Since it was introduced in the late 20th century [20]-[22], profound hypothermia circulatory arrest and selective cerebral perfusion have provided favorable neuroprotection and clinical outcomes. As a result, they have been widely accepted as the standard strategy for transverse arch surgery. Clinicians are increasing body temperatures during this surgery to mitigate the systemic inflammatory response, avoid coagulation dysfunction and avoid the adverse effects associated with profound hypothermia and shortened CPB. The safest time for circulatory arrest of the spinal cord and end-organs (especially at a higher temperature) is still under debate. However, lower-body circulatory arrest is inevitably more dangerous when performed during a high body temperature. Leontyev et al. [23] recommended a more pronounced hypothermia, particularly when the operation was complex with a prolonged expected circulatory arrest time. Some investigators believe that profound hypothermia causes coagulation dysfunction and thereby, serious postoperative bleeding. However, the danger is possibly overestimated. According to a report by Milewski et al. [24], the rate of revision for bleeding was not higher in patients with profound hypothermia (3.8%) compared to those that had been placed in deep hypothermia (4.3%). However, Svensson et al. [25] reported a higher risk of coagulation dysfunction and end-organ failure associated with lower-body circulatory arrest under a higher temperature.

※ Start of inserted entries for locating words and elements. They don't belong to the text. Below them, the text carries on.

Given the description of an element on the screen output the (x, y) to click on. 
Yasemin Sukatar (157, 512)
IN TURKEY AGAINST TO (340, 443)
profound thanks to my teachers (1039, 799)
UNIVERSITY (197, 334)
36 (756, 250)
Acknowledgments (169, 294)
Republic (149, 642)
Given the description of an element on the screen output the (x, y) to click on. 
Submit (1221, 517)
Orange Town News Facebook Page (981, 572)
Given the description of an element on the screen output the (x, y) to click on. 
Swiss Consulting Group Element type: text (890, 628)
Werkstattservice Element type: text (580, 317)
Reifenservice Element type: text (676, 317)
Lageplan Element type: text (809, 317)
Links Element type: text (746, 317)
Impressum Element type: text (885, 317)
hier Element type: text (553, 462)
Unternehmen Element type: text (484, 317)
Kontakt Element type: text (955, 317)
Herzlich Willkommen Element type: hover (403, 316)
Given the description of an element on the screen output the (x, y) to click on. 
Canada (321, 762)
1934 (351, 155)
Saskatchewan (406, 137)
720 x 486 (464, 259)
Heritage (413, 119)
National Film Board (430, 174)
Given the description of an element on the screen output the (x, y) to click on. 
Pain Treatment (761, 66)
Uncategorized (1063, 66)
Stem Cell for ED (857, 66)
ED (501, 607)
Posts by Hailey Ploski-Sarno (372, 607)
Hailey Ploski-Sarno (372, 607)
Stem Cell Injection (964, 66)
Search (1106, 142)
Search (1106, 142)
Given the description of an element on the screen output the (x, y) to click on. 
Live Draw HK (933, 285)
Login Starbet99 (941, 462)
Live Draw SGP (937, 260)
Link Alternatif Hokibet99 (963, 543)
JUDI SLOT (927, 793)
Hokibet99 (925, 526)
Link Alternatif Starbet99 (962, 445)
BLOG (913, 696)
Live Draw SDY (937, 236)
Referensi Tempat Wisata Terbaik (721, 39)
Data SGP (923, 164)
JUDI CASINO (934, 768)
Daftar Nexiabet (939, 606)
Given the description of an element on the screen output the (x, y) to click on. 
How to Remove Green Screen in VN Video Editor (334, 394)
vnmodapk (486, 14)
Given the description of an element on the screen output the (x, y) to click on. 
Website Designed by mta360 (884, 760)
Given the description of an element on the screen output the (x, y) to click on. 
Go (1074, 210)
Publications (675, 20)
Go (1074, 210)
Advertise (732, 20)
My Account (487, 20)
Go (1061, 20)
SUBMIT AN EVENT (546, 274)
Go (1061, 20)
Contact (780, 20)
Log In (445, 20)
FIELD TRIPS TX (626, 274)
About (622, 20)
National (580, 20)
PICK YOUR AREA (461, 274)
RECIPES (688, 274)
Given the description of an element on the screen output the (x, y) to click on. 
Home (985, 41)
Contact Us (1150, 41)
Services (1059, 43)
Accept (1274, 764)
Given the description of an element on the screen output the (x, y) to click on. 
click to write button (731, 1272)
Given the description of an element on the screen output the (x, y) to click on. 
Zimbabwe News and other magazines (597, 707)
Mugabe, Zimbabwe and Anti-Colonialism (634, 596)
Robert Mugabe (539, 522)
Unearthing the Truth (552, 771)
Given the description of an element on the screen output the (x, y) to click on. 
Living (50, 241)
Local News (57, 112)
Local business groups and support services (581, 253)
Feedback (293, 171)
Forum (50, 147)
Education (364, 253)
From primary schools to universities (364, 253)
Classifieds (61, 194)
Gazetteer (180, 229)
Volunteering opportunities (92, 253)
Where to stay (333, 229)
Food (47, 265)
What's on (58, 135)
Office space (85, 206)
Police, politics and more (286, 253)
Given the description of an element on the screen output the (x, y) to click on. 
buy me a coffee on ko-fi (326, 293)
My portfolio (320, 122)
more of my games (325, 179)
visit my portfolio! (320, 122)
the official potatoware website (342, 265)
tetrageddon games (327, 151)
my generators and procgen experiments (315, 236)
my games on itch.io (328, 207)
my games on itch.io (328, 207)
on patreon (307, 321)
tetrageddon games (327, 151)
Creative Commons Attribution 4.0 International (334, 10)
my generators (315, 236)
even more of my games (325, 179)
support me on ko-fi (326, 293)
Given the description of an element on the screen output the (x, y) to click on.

In this study, we modified the more common sequence of brachiocephalic artery anastomosis to the prosthetic graft such that anastomosis began with the left common carotid artery, and moved to the proximal aortic stump, innominate artery, and left subclavian artery. The SACP ceased when anastomosis to the left common carotid artery was completed, the flow was gradually returned to normal and rewarming began. Once anastomosis of the proximal aortic stump was complete, the myocardium was reperfused. In the present study, the duration of CPB and myocardium ischemia was relatively shortened: 186.3 ± 45.2 and 102.6 ± 28.1 minutes, respectively.
Despite our important observations, limited conclusions can be drawn from the present study because it was an observational and retrospective study and other surgical methods were not compared. The outcomes only represent the experience of a few skilled surgeons in a single center.